The Future of Procurement – New Paper Highlights Threats To the Profession

Just before Christmas, our paper titled very simply "The Future of Procurement" was launched, courtesy of our friends at complex sourcing experts, Trade Extensions.

In a daring innovation for Spend Matters, this is a co-authored paper with Sigi Osagie, guru, adviser and Procurement Mojo author working with me on the project. Some of you might have caught either our pub debate earlier this year or my presentation at the Trade Extensions conference in the autumn, when we covered this topic, but in the new paper we take the arguments further and deeper. Procurement has blossomed as a profession and a function over the last twenty years; is the outlook set fair for the next twenty, or are the storm clouds gathering?

We think anyone interested in our profession will find this a stimulating read, and perhaps take away a few points in terms of what we all need to do, if we want that future to be a positive one. In today’s extract, we look at dis-intermediation -- one of the three major threats to the future of procurement. To find out what the other two are, you can download the whole paper, free on registration, from the Trade Extensions website here.


Part 2 – The Threats to Procurement

b. Dis-intermediation

One of the consequences of better technology is that the budget holder, and those who actually need externally provided goods or services to carry out their jobs, will have less need for a procurement function or professional to carry out many of the tasks that previously fell within the procurement remit. We are seeing this dis-intermediation already and it will certainly continue.

The procurement manager used to be the expert, the person who understood the market and knew who the best firms were. But now, just use Google and Wikipedia, and any line manager can know almost as much about the market as any procurement “expert” instantly.

Now this has happened before to procurement; 30 years ago, departments spent much of their time processing purchase orders and requisitions. That purchase-to-pay transactional management has been vastly reduced by the use of technology and user self-service; much of the same will happen to current sourcing and even category management activity. Solution providers in the sourcing area are already seeing “usability” as the number-one feature in their products, the aim being to allow non-specialists to run sourcing exercises quickly and easily.
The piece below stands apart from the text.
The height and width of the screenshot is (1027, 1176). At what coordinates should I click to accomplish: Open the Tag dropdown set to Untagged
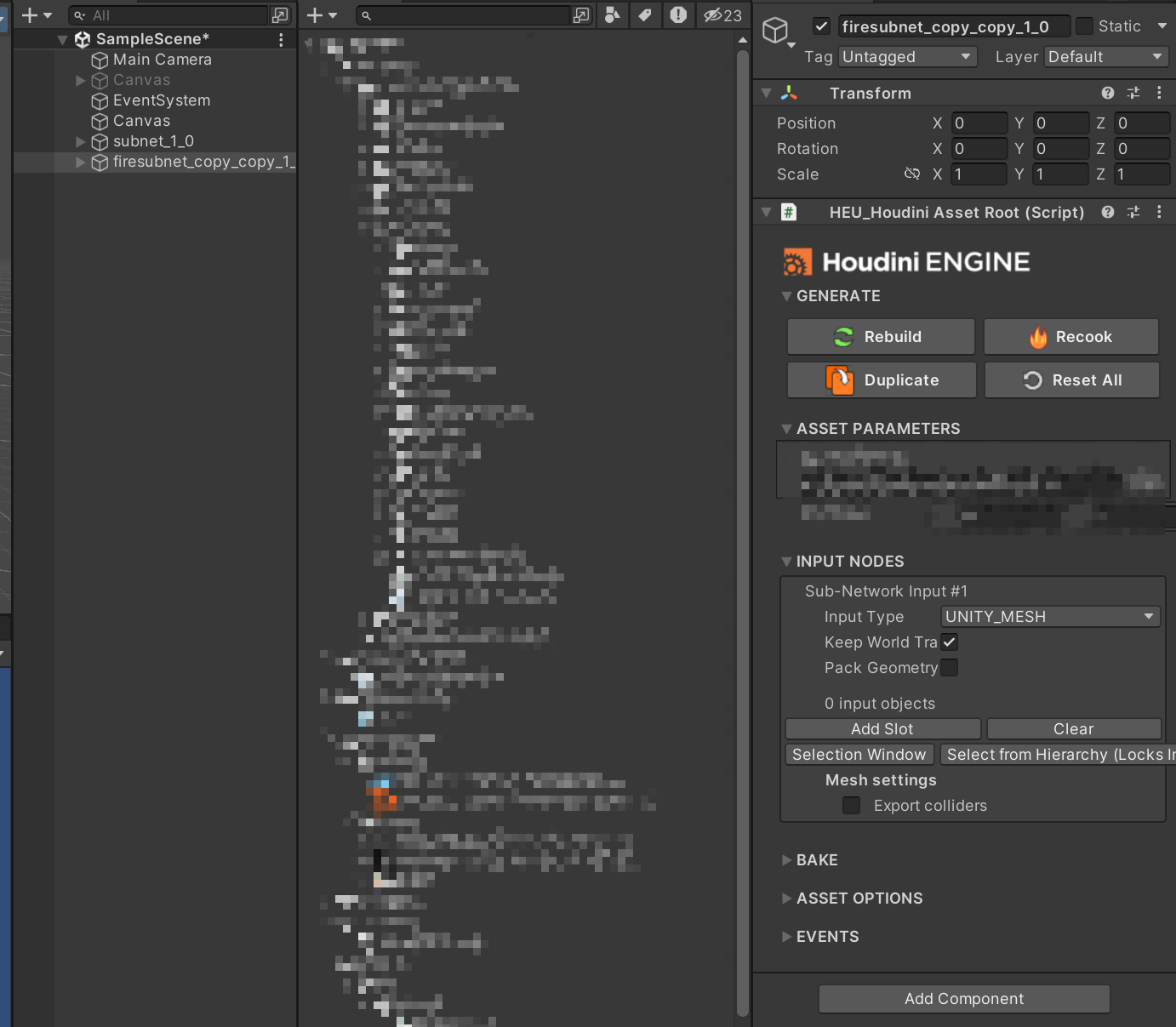(x=907, y=56)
Good news for the organisation, less so maybe for the procurement “professional” whose job consists of running basic RFX processes, day after day.

It is worth stressing again though that this will happen at different speed in different organisations, some have not yet even made the transition away from procurement handling requisitions manually, so it may be some time before we see these effects in that type of business! It is also true that the advanced technology we are discussing will be provided by firms who will undoubtedly use procurement experts as part of the team designing and building these systems and apps.